Sunday Evening Visits: October 15, 2006
The First Annual Children's Book Awards, Blog Edition

Turnabout: Margaret Peterson Haddix

I've been intending to read Margaret Peterson Haddix's Shadow Children series for a while now, so I was intrigued when my friend from Austin put Turnabout into my hands last week. Turnabout falls into the category of speculative fiction, bordering on science fiction. It's the story of two elderly women in the year 2000 who are given an experimental drug that causes them to age backwards. Alternating chapters of the story take place in 2085, as the two are re-entering adolescence, fearful of what will happen as they become children, unable to care for themselves.

This is the second book I've read this year that features reverse-aging, after Gabrielle Zevin's Elsewhere. The two books are quite different in their approaches. Turnabout is relatively scientific, with discussion of telomeres and their impact on aging.

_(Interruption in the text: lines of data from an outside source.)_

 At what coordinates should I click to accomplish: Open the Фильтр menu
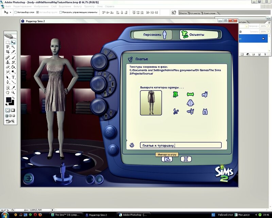pyautogui.click(x=77, y=6)
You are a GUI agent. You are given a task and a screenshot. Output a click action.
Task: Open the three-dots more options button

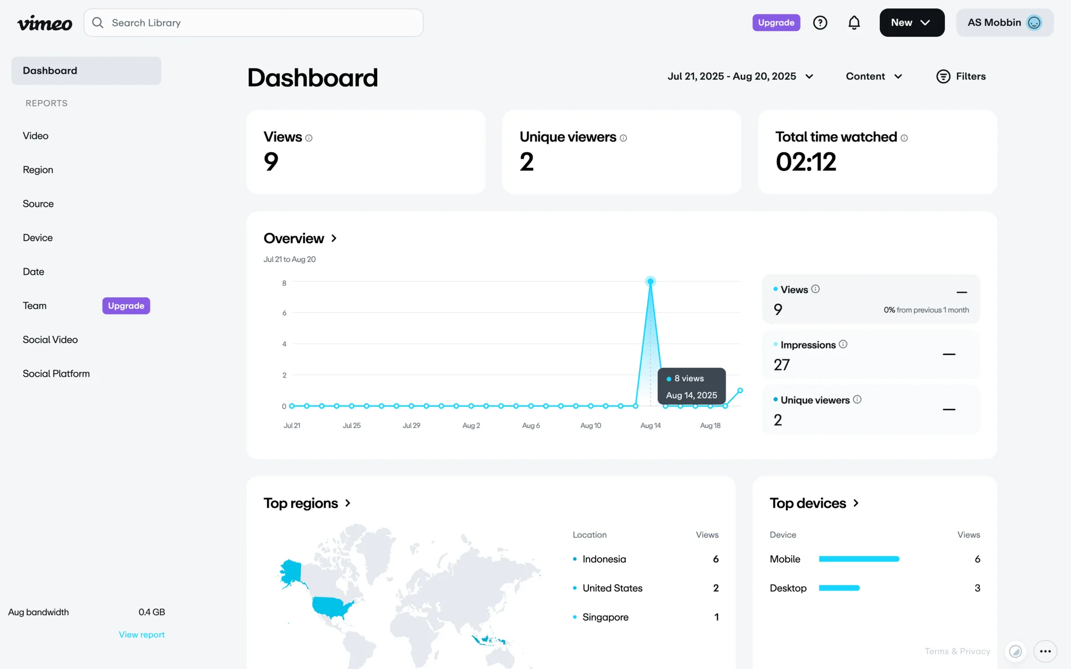(x=1045, y=651)
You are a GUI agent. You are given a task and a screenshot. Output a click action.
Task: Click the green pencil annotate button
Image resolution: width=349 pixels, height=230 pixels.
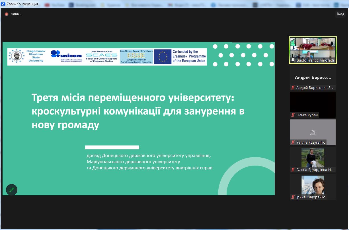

Because much of the book takes place in the 2085, Haddix speculates about privacy laws, auto-guided cars, and other futuristic issues. Elsewhere, by contrast, is about reverse aging after death, in a place separate from Earth, and reflects a less scientific approach (see my review here).

Turnabout addresses fascinating philosophical questions. What if when I neared the end of my life I could take some drug that would enable me to age backwards? Would I want to? What if as I aged backwards, I lost my memories of the corresponding years from my original forward life? Would I still want to do it? Would I be willing to give up memories of things that I had experienced? Would I be the same person if I didn't have my memories?

Then there are the pragmatic issues. The two women/girls vow to keep their reverse-aging a secret from the general public. This entails frequent relocation, not being able to contact their relatives, and particular challenges as they hit adolescence (again), such as no longer being old enough to drive. How can you marry someone if you're aging backwards and the other person is aging forwards? How could you possibly have children? What happens when you reach the date of your original birth?

Turnabout is in large part an examination of these issues. However, it also tells the compelling story of Melly and Anny Beth as they race against their own changing bodies to find someone who will care for them as they get younger. The two are reasonably well-drawn characters, with a closer relationship to one another than either has had with anyone else, best friends and de facto sisters. Each has her own unique reasons for wanting to live her second life to the fullest, and her own ghosts from the past to escape.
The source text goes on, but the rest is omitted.